そう言って友雅の腕に顔を埋めると、ぎゅうっと友雅の両腕の中に抱き込まれる。とても間近にある友雅の広い胸はひどく暖かくて心地いい。

「私はね…君の為なら幾らでも馬鹿な男になれるのだよ…君を愛しているからね…」

優しい声は心の奥深く浸透して、天真の心を愛情で満たしていく。それが嬉しくて、自分の為に何でもしてくれる友雅への愛しさが募って溢れる。


「…誕生日、おめでとう」

 
ぽつりと、友雅の胸で三度茹でたタコになっている顔を隠して天真は呟いた。恥ずかしくてまともに友雅の顔を見るなど出来やしない。

「天真…」

「まだ言ってなかったから…、この日がなかったらお前はここにいなかったんだ。だからお前が生まれたこの日に…俺はすごく感謝してる」

 生まれてきてくれてありがとう、ここにいてくれてありがとうと、照れて消え入りそうな声で友雅に伝えた。

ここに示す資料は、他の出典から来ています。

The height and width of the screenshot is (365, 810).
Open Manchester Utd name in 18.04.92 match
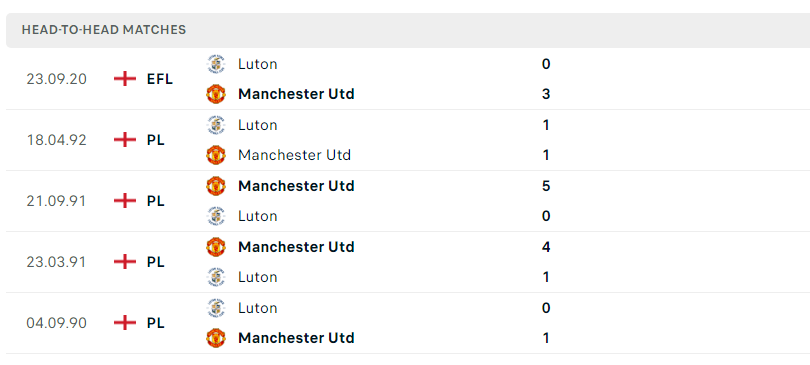(x=294, y=155)
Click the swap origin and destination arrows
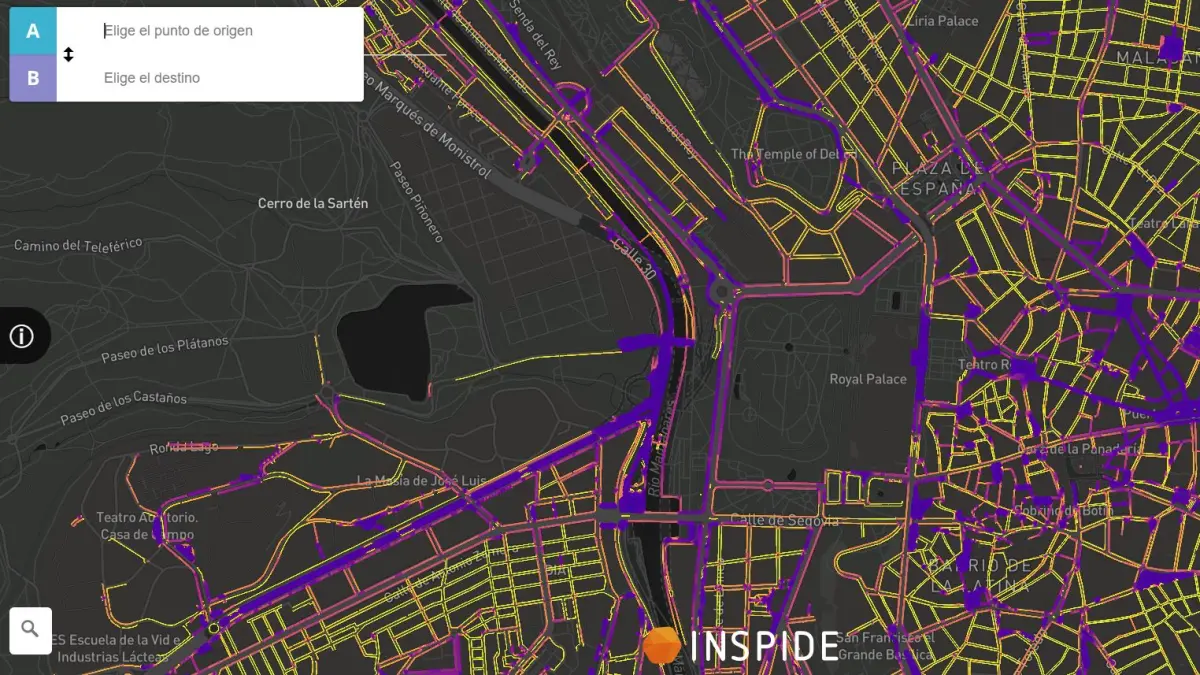The height and width of the screenshot is (675, 1200). click(x=68, y=55)
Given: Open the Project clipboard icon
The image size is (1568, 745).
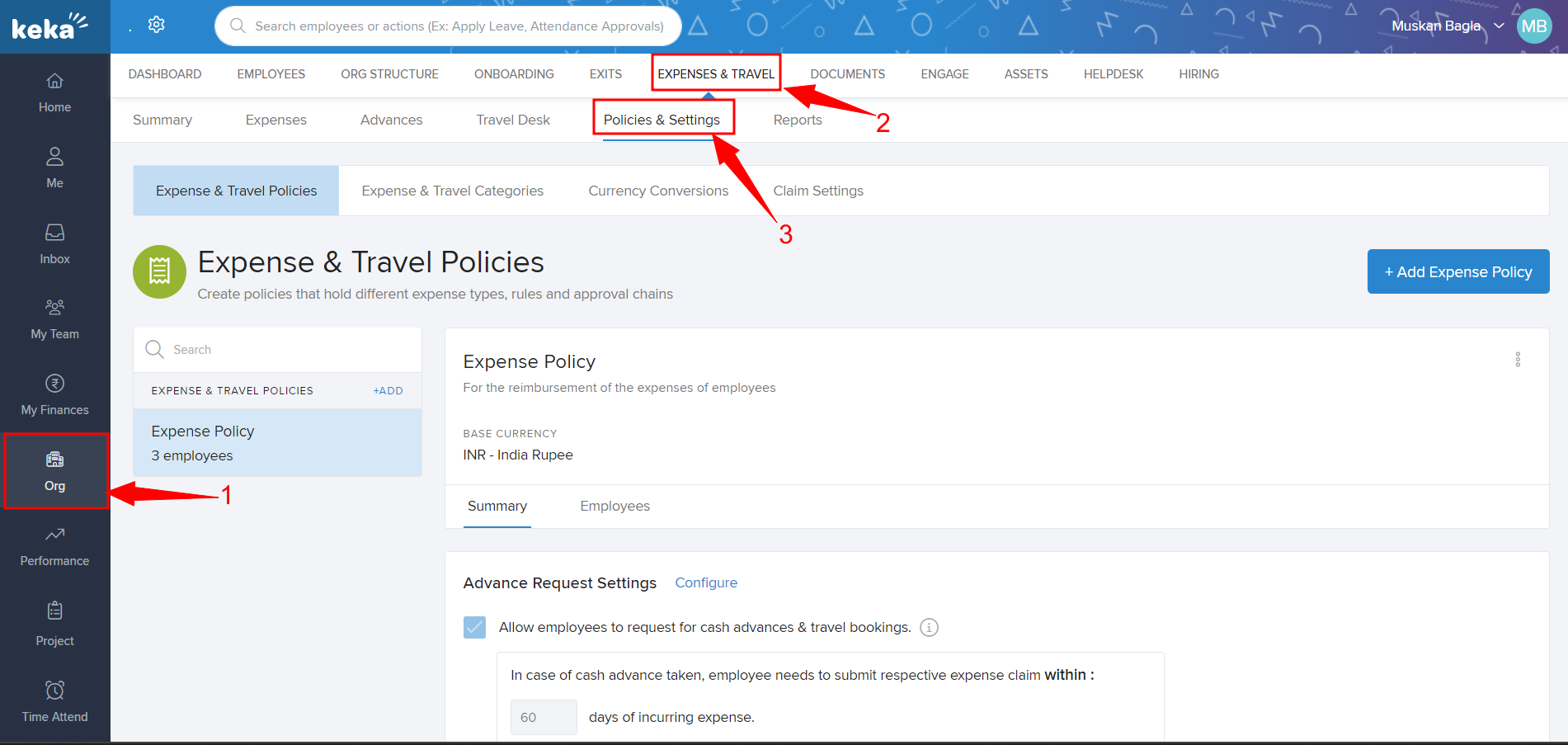Looking at the screenshot, I should 54,611.
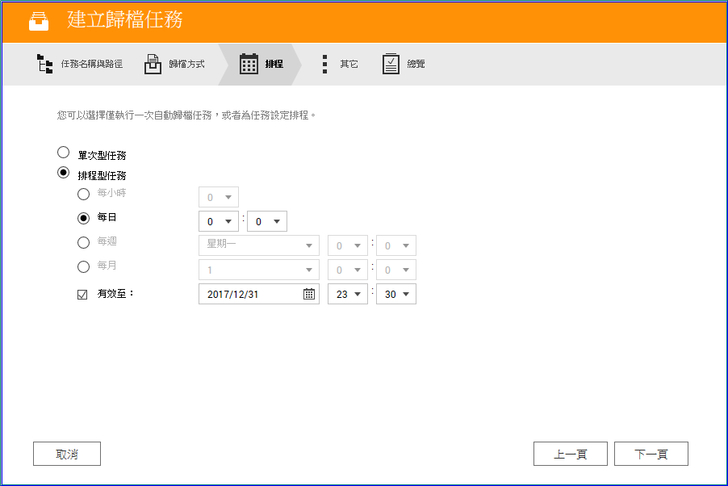Screen dimensions: 728x486
Task: Choose the 每週 schedule radio button
Action: [x=83, y=242]
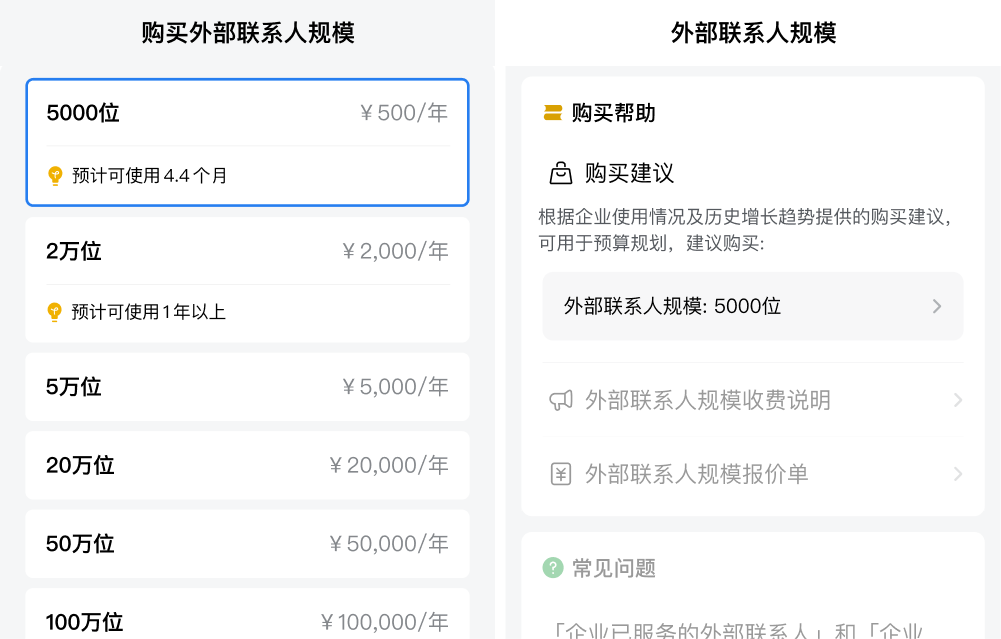Open chevron next to 外部联系人规模收费说明

click(957, 401)
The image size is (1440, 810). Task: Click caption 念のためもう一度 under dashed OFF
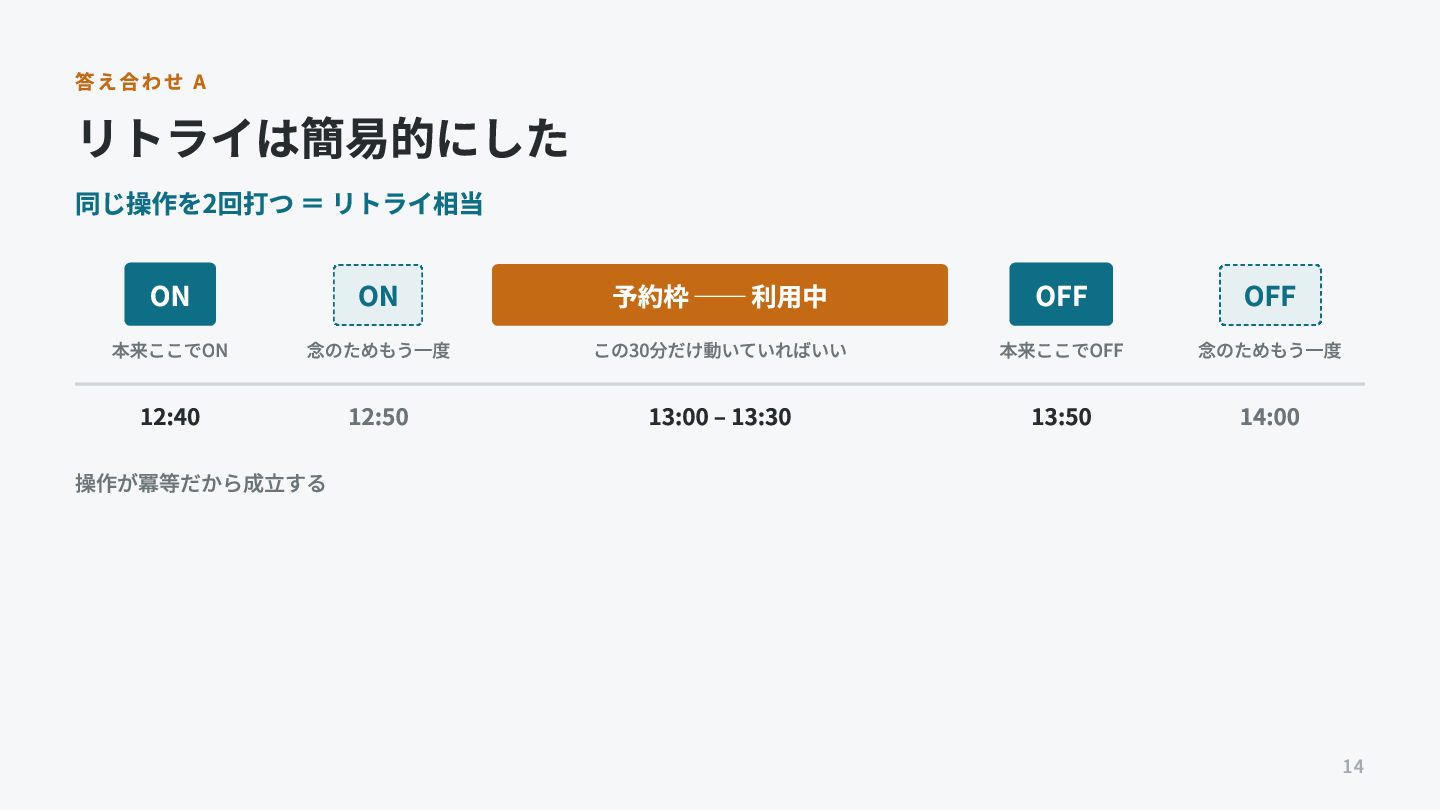(x=1270, y=351)
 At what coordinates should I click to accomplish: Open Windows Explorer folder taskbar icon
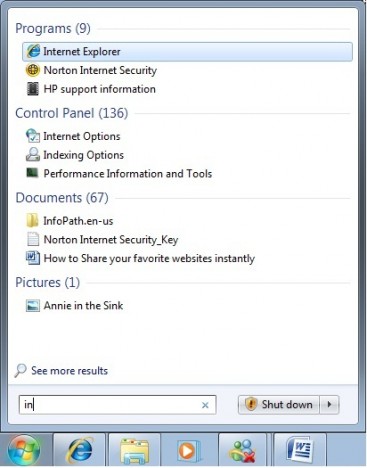[x=134, y=450]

「ありがとう…そんな風に言ってもらえると、生きていて良かったとそう思うよ」

 穏やかに微笑いながら、友雅は腕の中の天真の顎を引き寄せて優しいキスの雨を淡い色の唇に降らせた。

「天真…愛しているよ…君だけを何よりも」

「俺も…友雅を愛してる…」

甘い甘い、愛の言葉を互いに贈る。そうして、この先の長い時間を共に生きていこうと誓い合って。
 二人は永遠にこの幸せが続くようにと、願いを掛けた
─────


             彼の人が生まれ落ちたこの日に
               永久なる祝福があらんことを─────。